### WAS ZU TUN IST:
Bitte gib den folgenden Textabschnitt über die Anfänge der Gedenkstätte in Ahrensbök vollständig und wortgetreu wieder.

### TEXTABSCHNITT:
EIN KONFIRMATIONSUNTERRICHT UND SEINE FOLGEN 
DIE BÜRGERINITIATIVE GRUPPE 33 WURDE ZUM TRÄGERVEREIN DER GEDENKSTÄTTE
 
Kaum zu glauben, dass alles mit einer Konfirmandenstunde im Frühjahr 1996 begann. Der damalige Ahrensböker Pastor Michael Schwer sprach mit den Jugendlichen darüber, dass Jesus jüdisch war. Als eine Konfirmandin keifte, was Scheißjuden in einer deutschen Bibel zu suchen hätten und andere Jugendliche nickten, erkannte Schwer eine Aufgabe. Er unternahm mit seinen Konfirmanden einen Kreuzweg zu Stätten des Nationalsozialismus in Ahrensbök, besuchte dabei eine Fabrik, in der Zwangsarbeiter gelebt, gearbeitet und gelitten hatten, stieß schließlich auf ein marodes Gebäude am Ortsrand, das 1933 ein frühes KZ beherbergt hatte. Und er hörte erstmals von dem Todesmarsch, der 1945 durch Ahrensbök gezogen war. Ein Informationsabend mit dem Regionalforscher Gerhard Hoch aus Kaltenkirchen folgte; Hoch hatte 1990 in seinem Buch „Von Auschwitz nach Holstein“ den „Leidensweg von 1200 jüdischen Häftlingen“ aus dem Auschwitz-Nebenlager Fürstengrube erforscht und aufgeschrieben.

### ERFASSTE ANGABEN:

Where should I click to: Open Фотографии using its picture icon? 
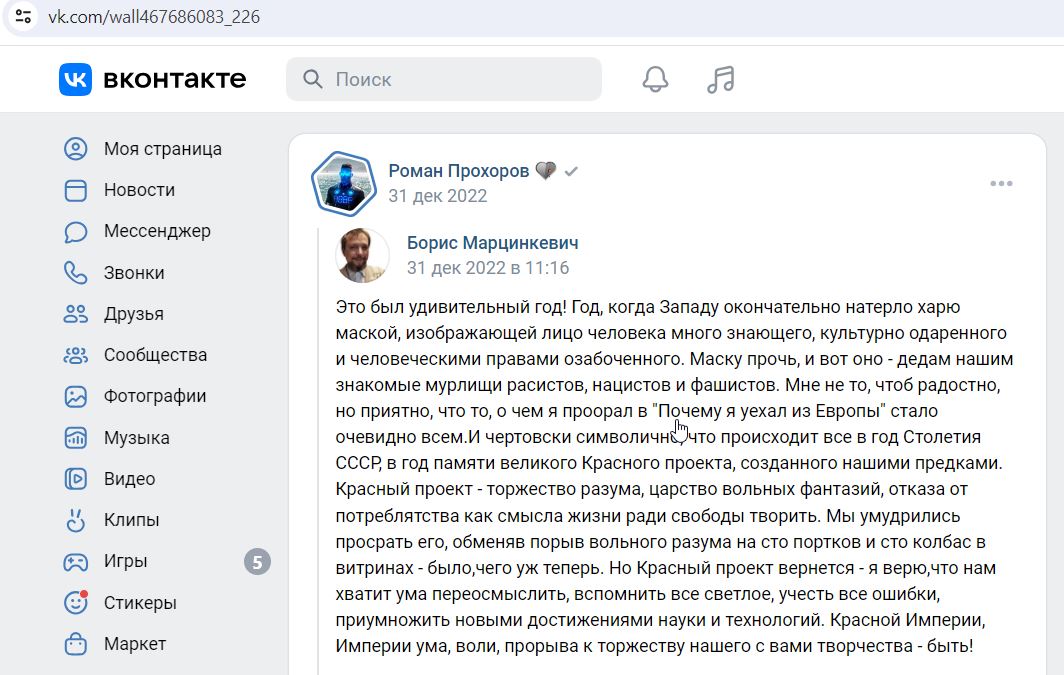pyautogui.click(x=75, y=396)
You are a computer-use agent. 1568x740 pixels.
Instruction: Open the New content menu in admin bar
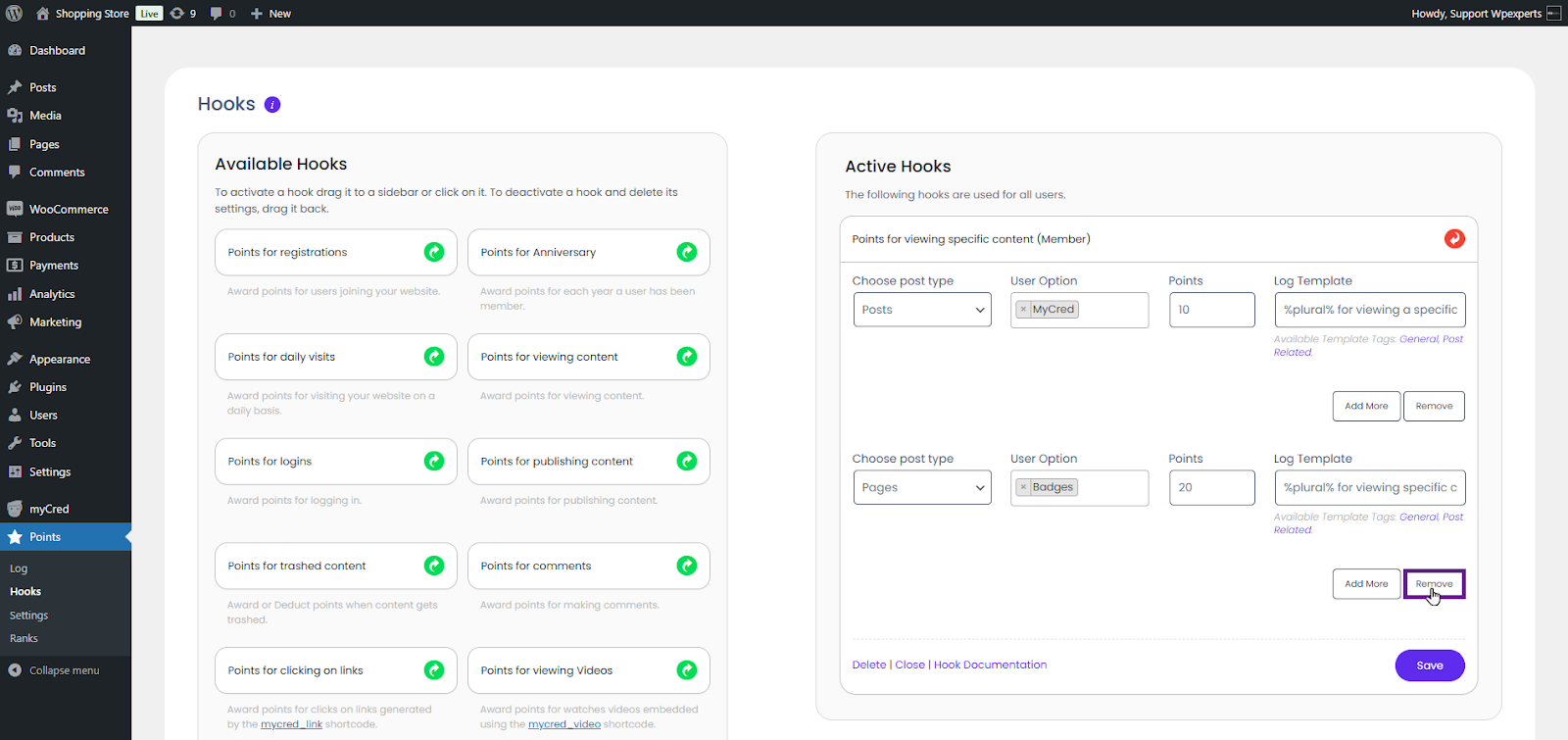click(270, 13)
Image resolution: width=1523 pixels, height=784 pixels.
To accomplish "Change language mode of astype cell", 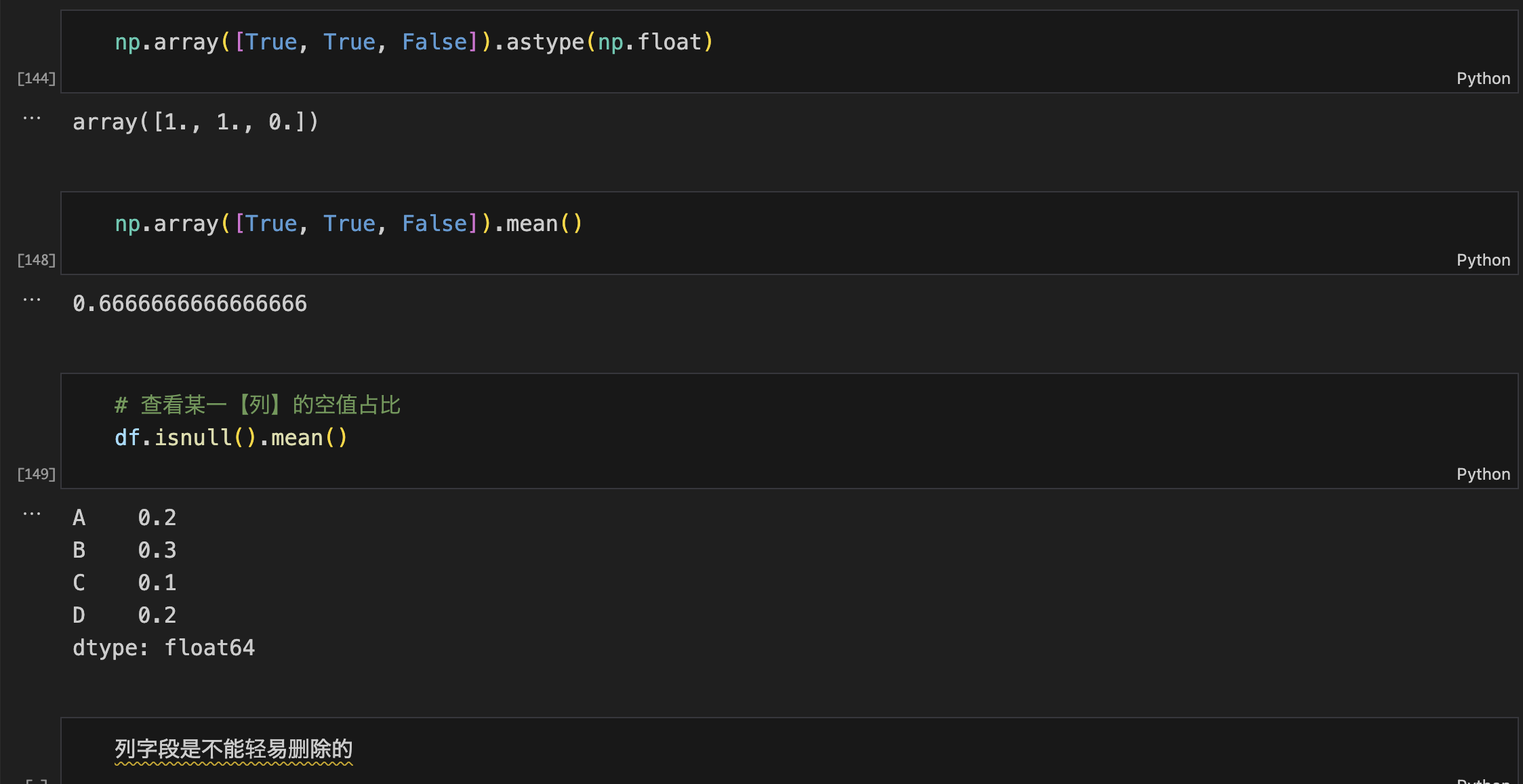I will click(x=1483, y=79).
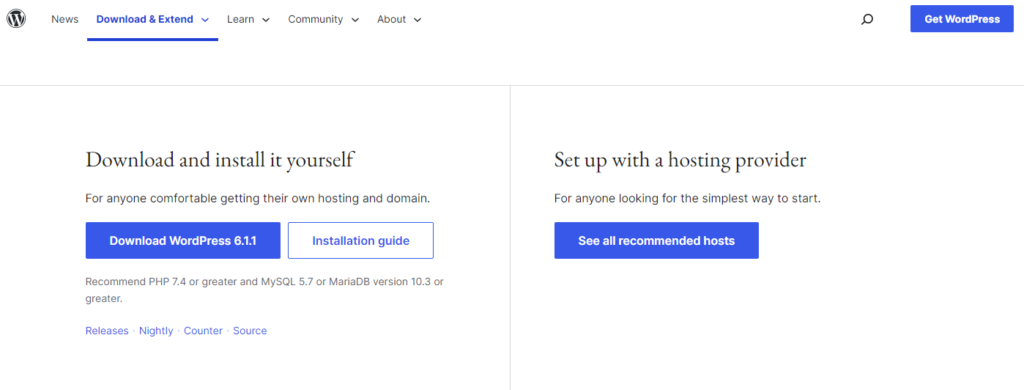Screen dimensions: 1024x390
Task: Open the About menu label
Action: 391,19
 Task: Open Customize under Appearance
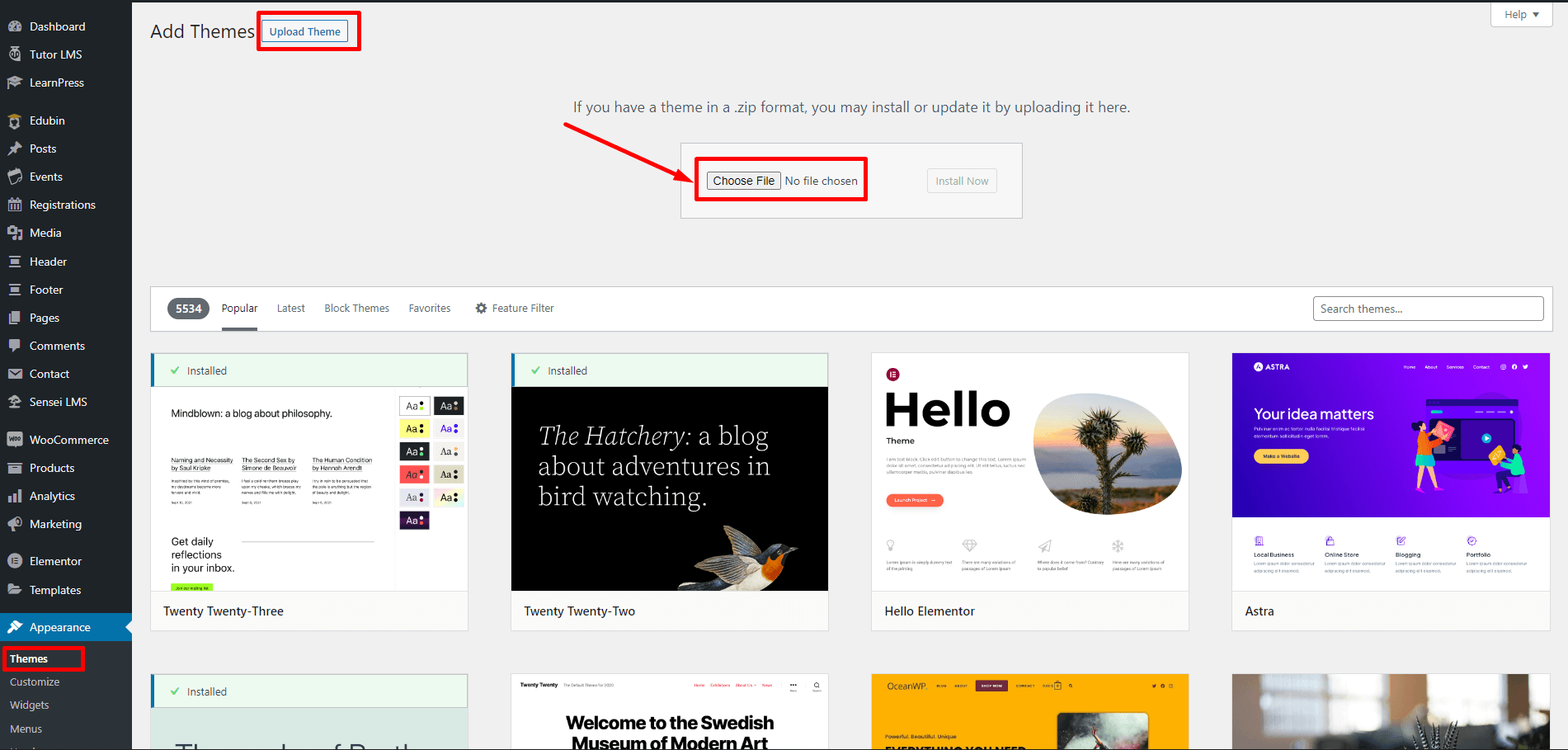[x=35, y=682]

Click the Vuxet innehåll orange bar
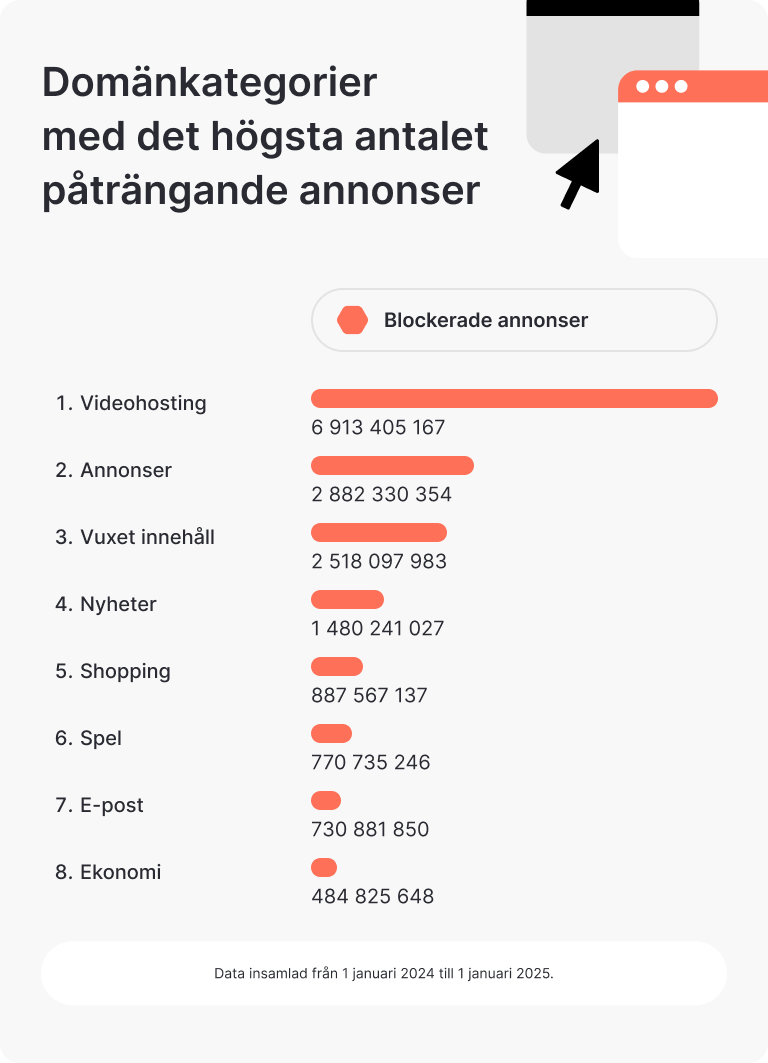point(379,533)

### SCHRIFTLICHE ANTWORT:
EIN KONFIRMATIONSUNTERRICHT UND SEINE FOLGEN 
DIE BÜRGERINITIATIVE GRUPPE 33 WURDE ZUM TRÄGERVEREIN DER GEDENKSTÄTTE
 
Kaum zu glauben, dass alles mit einer Konfirmandenstunde im Frühjahr 1996 begann. Der damalige Ahrensböker Pastor Michael Schwer sprach mit den Jugendlichen darüber, dass Jesus jüdisch war. Als eine Konfirmandin keifte, was Scheißjuden in einer deutschen Bibel zu suchen hätten und andere Jugendliche nickten, erkannte Schwer eine Aufgabe. Er unternahm mit seinen Konfirmanden einen Kreuzweg zu Stätten des Nationalsozialismus in Ahrensbök, besuchte dabei eine Fabrik, in der Zwangsarbeiter gelebt, gearbeitet und gelitten hatten, stieß schließlich auf ein marodes Gebäude am Ortsrand, das 1933 ein frühes KZ beherbergt hatte. Und er hörte erstmals von dem Todesmarsch, der 1945 durch Ahrensbök gezogen war. Ein Informationsabend mit dem Regionalforscher Gerhard Hoch aus Kaltenkirchen folgte; Hoch hatte 1990 in seinem Buch „Von Auschwitz nach Holstein“ den „Leidensweg von 1200 jüdischen Häftlingen“ aus dem Auschwitz-Nebenlager Fürstengrube erforscht und aufgeschrieben.